The former head of one of the nation's biggest state mental hospitals pleaded not guilty Friday to molesting his foster son and was ordered held on $3.5 million bail.

Claude Foulk, 62, is charged with 35 counts of sexually abusing one of his four foster sons who lived with him at different times since 1975.

Long Beach Superior Court Judge Arthur Jean set the bail after a prosecutor said a dozen other people have claimed they were victimized by Foulk.

However, police have said they could press charges in only one case because the statute of limitations had expired on some the incidents stretching from 1965 to 2006.

During the brief hearing Friday, Foulk was kept separate from other prisoners and conferred quietly with his attorney while standing, surrounded by deputies.

Prosecutors had requested the $3.5 million bail, but defense attorney Jon Artz asked the judge to reduce it to $500,000, saying his client wanted to be free to care for his 96-year-old mother with dementia.

Judge Jean granted the prosecution request, citing the serious nature of the allegations, and granted a state request to revoke Foulk's nursing license.

Foulk was fired from his post of executive director of Napa State Hospital after his arrest Wednesday.

Outside court, Artz said the bail was too high because Foulk has no criminal record and no prior arrests.

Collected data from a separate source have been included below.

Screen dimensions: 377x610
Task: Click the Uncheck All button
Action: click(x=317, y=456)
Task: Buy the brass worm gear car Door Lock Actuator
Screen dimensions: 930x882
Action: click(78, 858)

He cautioned the public not to jump to conclusions.

"The point is ... we're hearing about some terrible allegations but let's see what the evidence shows," he said.

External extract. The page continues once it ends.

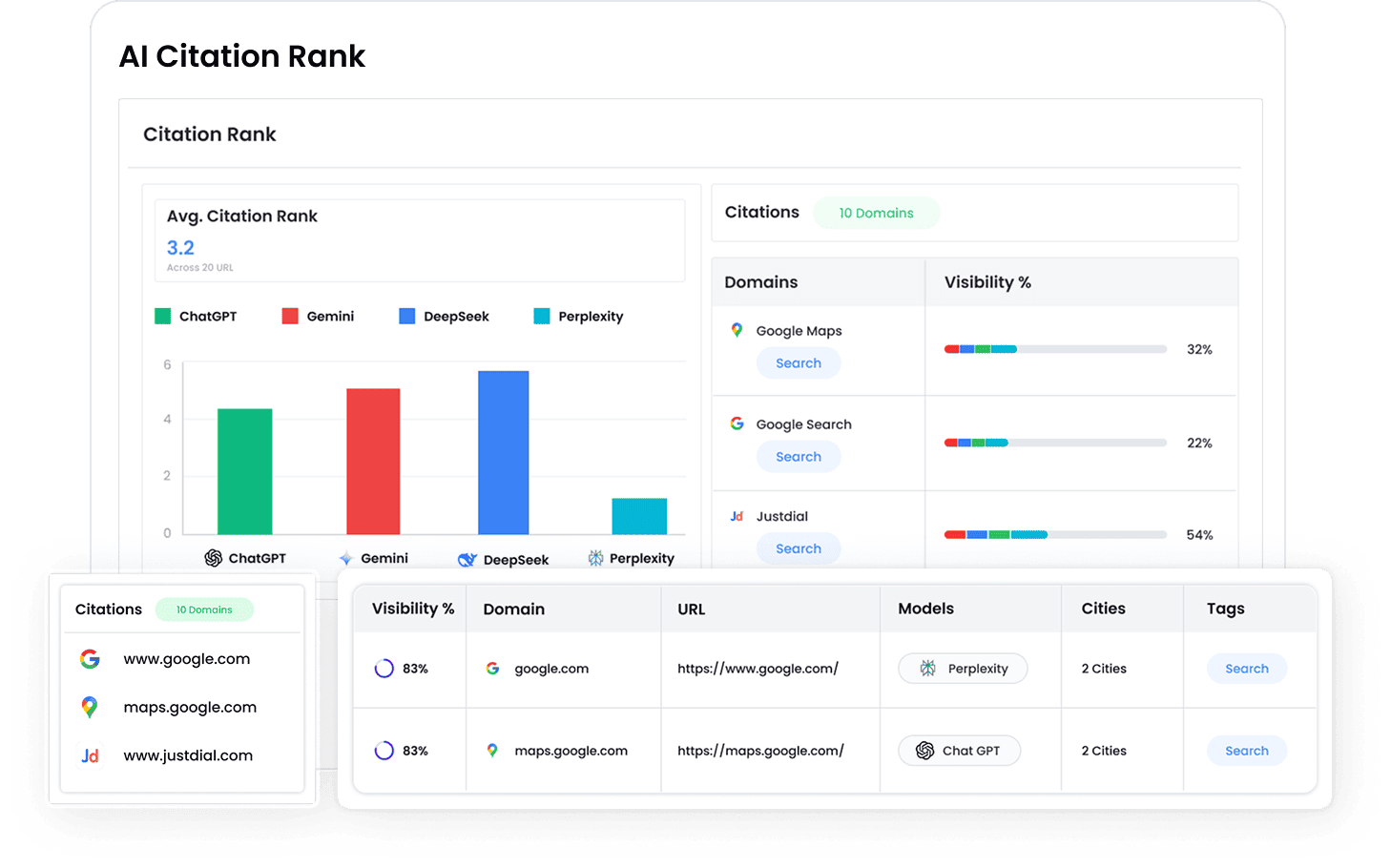Click the Gemini sparkle icon under the chart
1391x868 pixels.
pos(345,559)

Long Beach police said the charges stemmed from one victim who was 10 when he was taken in by Foulk in 1992. The alleged molestation continued until 2004.

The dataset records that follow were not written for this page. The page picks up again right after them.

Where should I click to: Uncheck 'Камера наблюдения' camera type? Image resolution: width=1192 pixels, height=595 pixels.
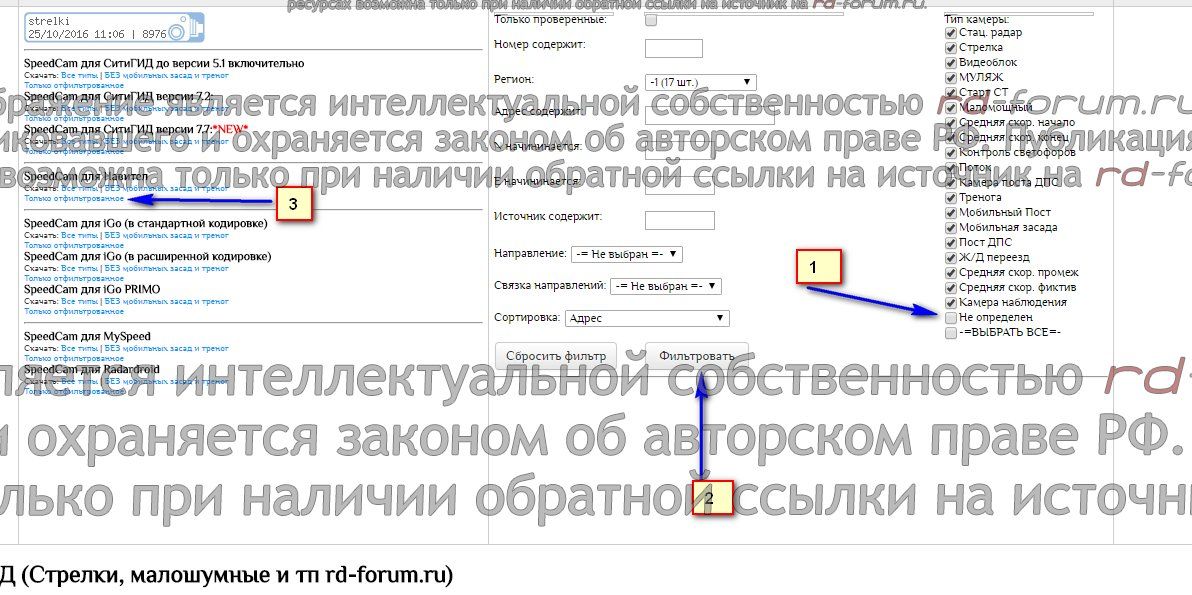[x=950, y=302]
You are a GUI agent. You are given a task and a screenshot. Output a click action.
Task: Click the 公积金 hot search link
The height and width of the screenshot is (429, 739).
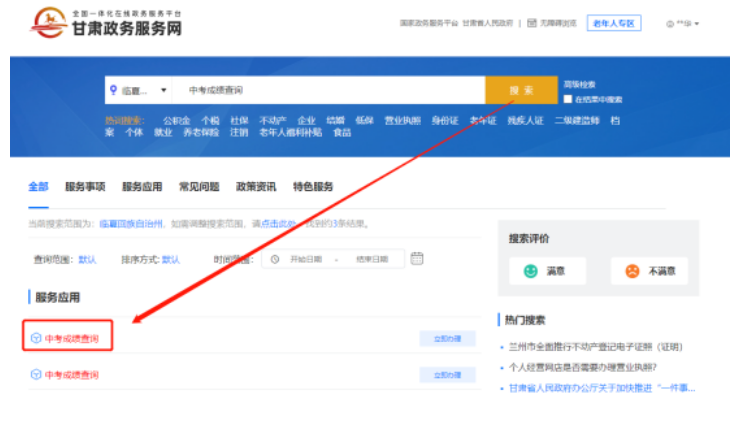[176, 120]
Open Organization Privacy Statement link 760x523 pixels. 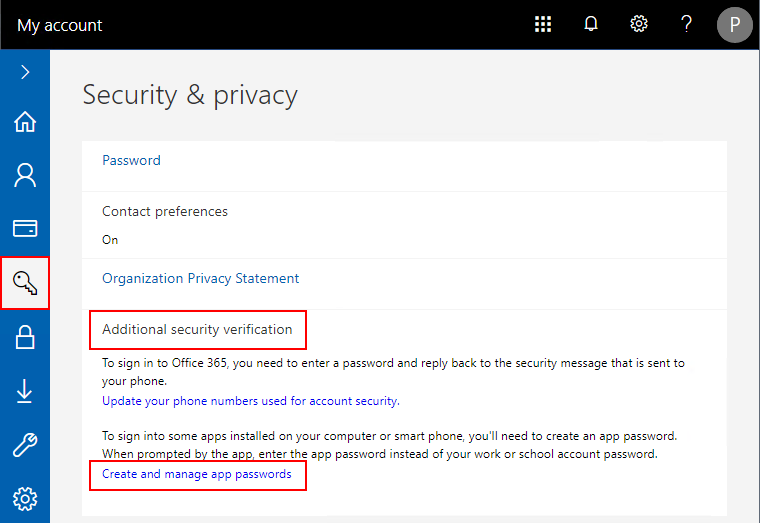200,279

The investigation was sparked when one of Foulk's foster sons, now in his 40s, reported sexual abuse to police last September after learning Foulk was head of Napa State Hospital, Long Beach police Lt. Alex Avila said.

Detectives from the sex crimes division found evidence that five boys under the age of 14 had been molested in Long Beach, where Foulk had lived, and in Rancho Murieta in Northern California, police said.

Foulk had cared for four foster sons, eventually adopting two of them.

Foulk was paid $98,000 a year at Napa State Hospital, where he was responsible for supervising the 1,260-bed institution that houses adults mostly judged mentally incompetent to stand trial or found not guilty by reason of insanity.

He previously worked as a high-level administrator at several private psychiatric hospitals and with the state Department of Mental Health. Records show he was briefly married in the 1970s.

Avila said Foulk had no previous arrests for sex crimes.